Again, only the adults think of taboo subjects. Children may appear to be vulnerable and incapable of facing such realities, but it is too often that adults are the ones afraid to expose them to such realities. I sometimes wonder if Tscriptwriterrs, MTV show producersmoviemakersrs, advertisers ever think of these taboo subjects that children may see and witness. I think that with reading, taboo subjects need not be avoided. Taboo subjects are part and parcel of life. Children, as they grow up will eventually experience death, loss, sexual awakening, separation, stress, bullying and all the stuff that Pandora unleashed.

Children's writers of fiction or non-fiction can at least respect the child reader.
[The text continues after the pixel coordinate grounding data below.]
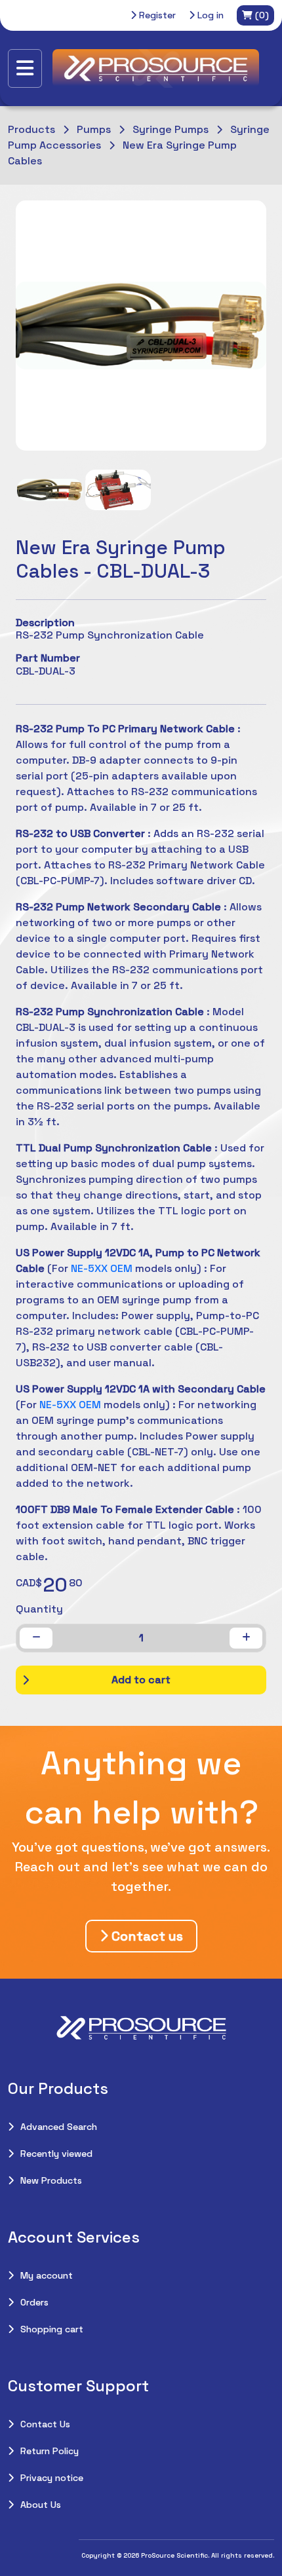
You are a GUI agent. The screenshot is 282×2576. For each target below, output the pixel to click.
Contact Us (45, 2424)
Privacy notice (51, 2478)
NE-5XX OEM (101, 1268)
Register (156, 15)
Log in (209, 15)
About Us (40, 2505)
The book or story maybe about divorce or bullying but if it was written in a fashion that empowers the child to overcome his or her own inner obstacles, how can it be considered taboo? Or is the story written to help the child cope and enable him or her to become a better person? Are there events or instances in the story that empowers and enables the child reader? What insights, reflections and thought process can a child reader derive from the story?

For us in the business of teaching, writing and working for and with children, we still have a lot of inhibitions, concerns and issues to thresh out when it comes to taboo subjects and children's story writing. Regarding folktales, however, a reader must understand this genre of literature. Children MUST be instructed or taught of the different genres of literature - humor, horror, fantasy, romance, sci-fi, folk literature, realistic fiction, etc - to fully appreciate reading it. If this is impossible, at least, a frequent and repetitive exposure to such will help. Research on user needs analysis among children show that when they know and understand the genre of literature that they are reading, it results to better comprehension and better choices of reading materails.

Check out these titles of books and stories for children that deal on (taboo) issues - Papa's House, Mama's House on separation; Denie (Judy Blume) on masturbation; Forever (Judy Blume again) on sex and contraceptives; Sandosenang Sapatos (Luis Gatmaitan) on handicapped; Pambihirang Buhok ni Raquel (Gatmaitan) on lukemia; Xilef(Rivera) on dyslexia; Federico (Evasco) on down syndrome; War Makes Me Sad (Ordinario) on Muslim and Christian relations - oh, I could go on. For a betetr bibliography, I will post the list in my library blog about Filipiniana and foreign books for children that discuss issues and problems.